Objectives & Implementation:

  1. Intelligent Queueing: We built a virtual queue where students request passes and are slotted in behind any active user, ensuring only one student uses a restroom at a time—improving visibility and accountability.
  2. Location Tracking: Users select specific restrooms, enabling real-time occupancy tracking and bottleneck detection.
  3. Issue Reporting & Analytics: An in-app interface lets students report maintenance issues instantly. Aggregated analytics help facilities prioritize repairs.
  4. Scalability: Though we initially focused on restroom passes, we designed modular services and schemas to support future use cases like nurse/library passes and classroom-specific queues.
  5. Security: We implemented lightweight authentication and secured all endpoints, with persistent queue states stored in a SQL database.

Results:

  • Delivered a polished MVP supporting queueing, tracking, reporting, analytics, and authentication
  • Built a modular, extensible codebase that supports rapid future development (e.g., QR check-ins)
  • Provided a scalable, practical tool that modernizes how schools manage student movement and resources

This project honed my full-stack development skills and showed how thoughtful software design can bring smart, real-world impact to educational workflows.

UI/UX

  • Built an interface for users to checkout of their classroom and leave the class (ex: hall pass)
  • Developed methods to track users and who has left
  • Worked on integrating hardware to scan student identification cards to streamline checkout/check-in process
  • Lead the UI/UX development process to visually and functionally overall all core aspects of the site including but not limited to: login and dashboard features, overall site, toolkit and student made tools

Unique Qualities

  • Adaptable Full‑Stack Engineer: Seamlessly transitioned between front‑end, back‑end, and database work—whether building the dynamic JavaScript UI for the bathroom pass or architecting the “groups” feature in your person database—quickly mastering new domains as project needs evolved. \

  • Versatile Role Player: Thrived in a spectrum of responsibilities—as a core contributor on the person/groups module, Scrum Master steering daily stand‑ups and sprint planning for ScreenQueue, and project lead orchestrating end‑to‑end delivery for P1 Tri 2. \

  • Integration & Debugging Specialist: Developed deep expertise in tracing defects across highly interdependent features (especially ScreenQueue), pinpointing root causes in teammates’ commits, and restoring system integrity with surgical precision. \

  • Technical Storyteller: Translated complex queue‑management algorithms and RESTful API workflows into clear, actionable guides—tailoring explanations to fellow developers’ mental models and to non‑technical end users’ needs. \

  • Strategic Architect: Designed modular, scalable data schemas and service boundaries (e.g., supporting future nurse/library passes and QR check‑ins) that enable rapid feature expansion without rewriting core logic. \

  • Data‑Driven Innovator: Implemented in‑app issue reporting and analytics dashboards that surface maintenance trends—empowering facilities teams to prioritize repairs and demonstrating how thoughtful instrumentation drives real‑world impact. \

  • Security‑Minded Collaborator: Integrated lightweight authentication and secured every API endpoint, ensuring that sensitive student location and queue data remained protected while maintaining a smooth user experience.

Data Structures & HW

Project Showcase

Attending Night at the Museum was an incredible chance to showcase the months of work I’d poured into my project, gather real-time feedback, and explore how others approached similar challenges.
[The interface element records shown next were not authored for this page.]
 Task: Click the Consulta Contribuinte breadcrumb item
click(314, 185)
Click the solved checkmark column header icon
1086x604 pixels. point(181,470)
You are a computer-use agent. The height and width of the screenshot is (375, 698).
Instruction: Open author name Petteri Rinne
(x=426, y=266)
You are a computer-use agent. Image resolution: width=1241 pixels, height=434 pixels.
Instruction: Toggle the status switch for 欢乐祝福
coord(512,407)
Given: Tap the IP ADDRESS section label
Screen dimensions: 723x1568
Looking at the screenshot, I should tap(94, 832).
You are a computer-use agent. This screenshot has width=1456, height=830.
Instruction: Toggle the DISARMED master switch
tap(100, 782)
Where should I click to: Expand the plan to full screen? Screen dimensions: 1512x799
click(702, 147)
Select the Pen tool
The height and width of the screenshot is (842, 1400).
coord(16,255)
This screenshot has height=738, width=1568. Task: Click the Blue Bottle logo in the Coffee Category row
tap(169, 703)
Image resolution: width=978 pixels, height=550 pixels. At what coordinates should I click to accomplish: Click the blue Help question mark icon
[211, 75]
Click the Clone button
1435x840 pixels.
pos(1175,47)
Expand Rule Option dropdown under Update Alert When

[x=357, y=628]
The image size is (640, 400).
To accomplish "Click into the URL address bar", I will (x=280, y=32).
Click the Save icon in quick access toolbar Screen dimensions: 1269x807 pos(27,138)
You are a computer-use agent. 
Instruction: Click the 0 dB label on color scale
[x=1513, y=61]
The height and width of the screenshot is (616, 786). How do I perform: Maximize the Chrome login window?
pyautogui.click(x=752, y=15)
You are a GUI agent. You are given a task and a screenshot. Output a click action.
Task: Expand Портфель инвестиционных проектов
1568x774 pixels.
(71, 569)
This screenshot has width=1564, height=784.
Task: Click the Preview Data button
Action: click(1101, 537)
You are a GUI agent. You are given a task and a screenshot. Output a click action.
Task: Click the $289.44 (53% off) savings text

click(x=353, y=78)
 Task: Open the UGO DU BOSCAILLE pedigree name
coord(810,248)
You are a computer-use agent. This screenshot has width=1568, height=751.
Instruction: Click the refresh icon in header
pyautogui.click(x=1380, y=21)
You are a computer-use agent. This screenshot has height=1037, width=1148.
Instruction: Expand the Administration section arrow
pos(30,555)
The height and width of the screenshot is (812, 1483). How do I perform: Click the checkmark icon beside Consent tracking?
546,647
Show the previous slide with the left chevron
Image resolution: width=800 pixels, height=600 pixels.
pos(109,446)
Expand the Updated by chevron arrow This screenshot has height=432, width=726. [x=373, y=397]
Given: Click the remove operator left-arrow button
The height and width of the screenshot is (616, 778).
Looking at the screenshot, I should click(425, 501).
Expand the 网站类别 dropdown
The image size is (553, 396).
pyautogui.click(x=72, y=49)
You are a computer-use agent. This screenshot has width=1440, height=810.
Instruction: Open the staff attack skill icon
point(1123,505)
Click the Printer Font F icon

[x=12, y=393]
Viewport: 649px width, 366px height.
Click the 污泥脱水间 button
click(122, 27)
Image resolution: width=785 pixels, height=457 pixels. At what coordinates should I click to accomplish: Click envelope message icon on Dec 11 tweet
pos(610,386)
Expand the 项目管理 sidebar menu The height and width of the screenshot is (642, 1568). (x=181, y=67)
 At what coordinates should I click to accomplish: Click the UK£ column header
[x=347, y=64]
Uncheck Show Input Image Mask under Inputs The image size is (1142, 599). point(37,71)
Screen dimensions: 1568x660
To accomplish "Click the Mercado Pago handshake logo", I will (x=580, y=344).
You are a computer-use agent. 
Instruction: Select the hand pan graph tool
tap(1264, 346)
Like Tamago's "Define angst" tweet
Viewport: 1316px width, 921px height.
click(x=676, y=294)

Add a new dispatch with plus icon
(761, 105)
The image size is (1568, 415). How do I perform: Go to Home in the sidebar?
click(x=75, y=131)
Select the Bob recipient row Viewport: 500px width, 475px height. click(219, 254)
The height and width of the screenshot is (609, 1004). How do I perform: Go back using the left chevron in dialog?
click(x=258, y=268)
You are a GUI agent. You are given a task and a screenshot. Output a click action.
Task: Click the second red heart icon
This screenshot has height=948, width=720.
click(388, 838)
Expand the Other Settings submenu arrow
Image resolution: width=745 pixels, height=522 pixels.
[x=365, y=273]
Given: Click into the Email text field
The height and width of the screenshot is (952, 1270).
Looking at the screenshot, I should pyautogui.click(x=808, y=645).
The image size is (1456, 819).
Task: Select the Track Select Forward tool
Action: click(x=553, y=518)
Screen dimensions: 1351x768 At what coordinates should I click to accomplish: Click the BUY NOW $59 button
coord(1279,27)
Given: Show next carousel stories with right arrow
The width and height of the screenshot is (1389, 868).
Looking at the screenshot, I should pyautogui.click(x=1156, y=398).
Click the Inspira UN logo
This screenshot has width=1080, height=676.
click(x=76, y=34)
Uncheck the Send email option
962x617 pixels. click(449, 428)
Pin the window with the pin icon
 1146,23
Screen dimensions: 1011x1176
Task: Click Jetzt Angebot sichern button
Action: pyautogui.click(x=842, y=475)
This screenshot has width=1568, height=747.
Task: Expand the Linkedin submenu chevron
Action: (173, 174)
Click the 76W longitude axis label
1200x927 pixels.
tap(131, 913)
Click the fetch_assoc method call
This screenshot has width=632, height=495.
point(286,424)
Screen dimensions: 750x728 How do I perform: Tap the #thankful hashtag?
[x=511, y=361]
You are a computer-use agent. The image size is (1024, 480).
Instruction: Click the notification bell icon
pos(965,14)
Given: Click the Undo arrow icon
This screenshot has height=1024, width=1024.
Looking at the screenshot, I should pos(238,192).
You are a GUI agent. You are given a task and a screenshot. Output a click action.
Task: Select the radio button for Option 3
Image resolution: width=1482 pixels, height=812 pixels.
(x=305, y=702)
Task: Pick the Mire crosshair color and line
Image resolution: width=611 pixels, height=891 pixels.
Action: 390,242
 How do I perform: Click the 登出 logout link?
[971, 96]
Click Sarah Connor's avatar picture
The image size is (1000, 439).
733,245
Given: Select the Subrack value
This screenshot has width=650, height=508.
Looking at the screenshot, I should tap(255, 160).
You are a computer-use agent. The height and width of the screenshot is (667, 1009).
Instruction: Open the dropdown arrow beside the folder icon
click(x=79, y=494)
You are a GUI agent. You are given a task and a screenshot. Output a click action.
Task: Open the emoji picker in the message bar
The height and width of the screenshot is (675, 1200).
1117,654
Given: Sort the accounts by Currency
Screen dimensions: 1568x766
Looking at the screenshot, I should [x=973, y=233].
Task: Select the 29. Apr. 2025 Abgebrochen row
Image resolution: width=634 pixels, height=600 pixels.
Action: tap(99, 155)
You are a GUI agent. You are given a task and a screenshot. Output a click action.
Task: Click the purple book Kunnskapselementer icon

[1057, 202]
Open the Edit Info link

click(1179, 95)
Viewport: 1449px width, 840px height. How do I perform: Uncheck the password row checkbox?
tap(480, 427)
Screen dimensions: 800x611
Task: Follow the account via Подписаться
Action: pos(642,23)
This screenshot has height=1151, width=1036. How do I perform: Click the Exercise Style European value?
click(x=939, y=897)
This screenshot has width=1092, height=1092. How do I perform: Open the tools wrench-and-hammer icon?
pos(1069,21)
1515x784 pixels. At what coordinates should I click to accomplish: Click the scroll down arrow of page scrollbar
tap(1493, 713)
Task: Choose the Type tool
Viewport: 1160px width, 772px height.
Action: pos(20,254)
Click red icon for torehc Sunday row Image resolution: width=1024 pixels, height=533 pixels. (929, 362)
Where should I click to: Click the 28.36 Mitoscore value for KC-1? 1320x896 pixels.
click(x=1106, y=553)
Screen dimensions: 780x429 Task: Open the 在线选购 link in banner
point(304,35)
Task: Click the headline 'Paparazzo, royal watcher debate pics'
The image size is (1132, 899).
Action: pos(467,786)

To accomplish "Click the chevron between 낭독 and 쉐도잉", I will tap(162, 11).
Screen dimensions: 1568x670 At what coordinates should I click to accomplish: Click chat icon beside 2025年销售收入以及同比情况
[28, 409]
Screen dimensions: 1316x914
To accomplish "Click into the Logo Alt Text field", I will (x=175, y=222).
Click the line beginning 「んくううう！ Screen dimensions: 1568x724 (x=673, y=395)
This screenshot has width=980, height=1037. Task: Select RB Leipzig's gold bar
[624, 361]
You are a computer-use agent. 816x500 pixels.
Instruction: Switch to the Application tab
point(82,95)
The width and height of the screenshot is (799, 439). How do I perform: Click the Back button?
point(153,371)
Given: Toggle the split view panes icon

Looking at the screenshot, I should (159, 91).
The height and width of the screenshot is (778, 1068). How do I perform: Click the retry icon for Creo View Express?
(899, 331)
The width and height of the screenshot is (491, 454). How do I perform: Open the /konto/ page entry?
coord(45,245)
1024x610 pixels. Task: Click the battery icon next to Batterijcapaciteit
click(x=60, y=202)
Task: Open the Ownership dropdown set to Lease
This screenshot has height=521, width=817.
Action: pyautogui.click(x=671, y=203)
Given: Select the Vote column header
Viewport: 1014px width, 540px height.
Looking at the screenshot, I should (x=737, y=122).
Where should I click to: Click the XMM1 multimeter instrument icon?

Presenting my system sparked ideas for new environments where it could be deployed—possibilities I hadn’t even imagined—and highlighted several UX gaps that felt obvious to me as the developer but might confuse first‑time users. That insight has been invaluable for refining both the interface and onboarding guides.

Meanwhile, ScreenQueue has become one of the most widely adopted features in our CSA classroom, despite its deep integration with Assignments, Submissions, Person, Login, and Groups. We’ve tested it both individually and in teams, and although we battled countless null‑reference errors at the start, iterative debugging and collaboration smoothed out the kinks. Now, ScreenQueue not only supports our peer‑review process—like the very review you’re reading—but also serves as a testament to the resilience of a well‑architected, interdependent system.